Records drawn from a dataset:
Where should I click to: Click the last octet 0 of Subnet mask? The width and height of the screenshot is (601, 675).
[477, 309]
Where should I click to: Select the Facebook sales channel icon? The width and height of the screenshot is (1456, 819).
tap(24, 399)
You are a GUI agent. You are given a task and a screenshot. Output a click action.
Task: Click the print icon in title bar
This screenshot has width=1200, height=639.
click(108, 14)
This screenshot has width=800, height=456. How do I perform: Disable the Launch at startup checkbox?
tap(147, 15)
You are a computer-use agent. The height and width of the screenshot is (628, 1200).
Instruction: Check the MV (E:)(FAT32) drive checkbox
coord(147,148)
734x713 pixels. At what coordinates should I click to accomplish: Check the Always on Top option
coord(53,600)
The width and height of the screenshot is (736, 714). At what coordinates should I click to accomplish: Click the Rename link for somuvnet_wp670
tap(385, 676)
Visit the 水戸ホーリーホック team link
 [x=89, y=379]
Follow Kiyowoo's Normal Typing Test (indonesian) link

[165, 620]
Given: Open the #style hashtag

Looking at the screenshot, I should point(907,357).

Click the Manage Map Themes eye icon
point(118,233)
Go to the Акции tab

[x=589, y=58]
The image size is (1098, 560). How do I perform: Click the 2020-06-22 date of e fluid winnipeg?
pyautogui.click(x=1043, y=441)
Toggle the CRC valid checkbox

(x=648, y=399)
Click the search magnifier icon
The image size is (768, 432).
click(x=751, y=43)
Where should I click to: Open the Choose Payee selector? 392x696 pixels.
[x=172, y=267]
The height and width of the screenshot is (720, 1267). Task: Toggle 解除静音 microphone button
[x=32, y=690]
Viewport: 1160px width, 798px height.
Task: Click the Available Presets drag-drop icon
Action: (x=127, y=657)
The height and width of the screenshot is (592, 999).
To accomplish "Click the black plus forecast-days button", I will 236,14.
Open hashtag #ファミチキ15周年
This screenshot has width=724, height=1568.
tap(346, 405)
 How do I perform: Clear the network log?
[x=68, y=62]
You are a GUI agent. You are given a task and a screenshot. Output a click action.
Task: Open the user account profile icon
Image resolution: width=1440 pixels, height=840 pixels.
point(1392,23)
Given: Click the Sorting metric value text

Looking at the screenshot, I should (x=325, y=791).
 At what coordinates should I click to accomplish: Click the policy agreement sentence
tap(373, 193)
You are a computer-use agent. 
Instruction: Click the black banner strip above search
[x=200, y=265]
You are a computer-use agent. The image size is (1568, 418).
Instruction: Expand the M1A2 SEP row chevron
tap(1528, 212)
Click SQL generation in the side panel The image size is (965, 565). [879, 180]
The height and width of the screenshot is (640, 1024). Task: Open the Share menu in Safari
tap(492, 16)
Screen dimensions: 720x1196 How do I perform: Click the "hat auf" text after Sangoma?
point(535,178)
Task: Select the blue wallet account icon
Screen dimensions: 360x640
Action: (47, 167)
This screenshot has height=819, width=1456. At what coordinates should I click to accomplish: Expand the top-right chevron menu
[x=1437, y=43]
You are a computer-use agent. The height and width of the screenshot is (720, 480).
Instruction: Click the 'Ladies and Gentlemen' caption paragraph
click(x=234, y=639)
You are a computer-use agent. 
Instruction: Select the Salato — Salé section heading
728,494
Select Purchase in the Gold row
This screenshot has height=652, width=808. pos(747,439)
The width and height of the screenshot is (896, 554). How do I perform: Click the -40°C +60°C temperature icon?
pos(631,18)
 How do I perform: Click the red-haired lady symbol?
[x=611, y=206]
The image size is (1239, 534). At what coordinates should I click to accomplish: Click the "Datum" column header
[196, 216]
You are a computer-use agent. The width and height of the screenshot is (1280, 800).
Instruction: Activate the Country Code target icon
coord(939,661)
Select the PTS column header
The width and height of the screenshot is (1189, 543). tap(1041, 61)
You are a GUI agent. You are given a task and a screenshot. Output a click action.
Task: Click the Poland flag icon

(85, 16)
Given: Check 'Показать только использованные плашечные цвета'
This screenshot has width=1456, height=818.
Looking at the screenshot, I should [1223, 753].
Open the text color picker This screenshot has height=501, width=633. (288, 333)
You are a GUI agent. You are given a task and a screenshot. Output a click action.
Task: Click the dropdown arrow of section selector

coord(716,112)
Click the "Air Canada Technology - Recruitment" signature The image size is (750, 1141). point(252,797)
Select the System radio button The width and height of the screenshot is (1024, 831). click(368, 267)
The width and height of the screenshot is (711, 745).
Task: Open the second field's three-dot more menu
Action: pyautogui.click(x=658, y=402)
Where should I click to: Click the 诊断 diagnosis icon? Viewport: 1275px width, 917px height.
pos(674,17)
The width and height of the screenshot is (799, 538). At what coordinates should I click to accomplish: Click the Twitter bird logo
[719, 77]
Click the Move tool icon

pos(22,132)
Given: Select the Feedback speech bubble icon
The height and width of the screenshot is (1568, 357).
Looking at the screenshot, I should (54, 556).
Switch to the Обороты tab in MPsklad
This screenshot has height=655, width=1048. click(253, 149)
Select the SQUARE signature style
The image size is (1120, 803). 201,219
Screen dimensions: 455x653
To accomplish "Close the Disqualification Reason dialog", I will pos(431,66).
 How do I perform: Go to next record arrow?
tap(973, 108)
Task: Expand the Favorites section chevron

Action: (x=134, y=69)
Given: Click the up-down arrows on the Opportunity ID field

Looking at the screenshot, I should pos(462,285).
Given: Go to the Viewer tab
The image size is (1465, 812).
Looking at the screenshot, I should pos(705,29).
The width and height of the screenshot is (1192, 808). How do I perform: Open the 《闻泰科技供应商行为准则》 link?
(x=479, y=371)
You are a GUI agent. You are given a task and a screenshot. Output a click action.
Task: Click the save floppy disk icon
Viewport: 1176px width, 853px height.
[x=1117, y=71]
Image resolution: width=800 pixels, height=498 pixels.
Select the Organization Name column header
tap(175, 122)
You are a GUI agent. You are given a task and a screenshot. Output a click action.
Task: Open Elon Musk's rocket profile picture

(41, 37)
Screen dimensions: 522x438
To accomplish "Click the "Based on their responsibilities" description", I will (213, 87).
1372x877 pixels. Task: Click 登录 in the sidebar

ASSIGNED TASK: Wherever the string "account" appears in the entries above, list that line.

ANSWER TO THE EXERCISE:
Task: Open the user account profile icon
Task: Select the blue wallet account icon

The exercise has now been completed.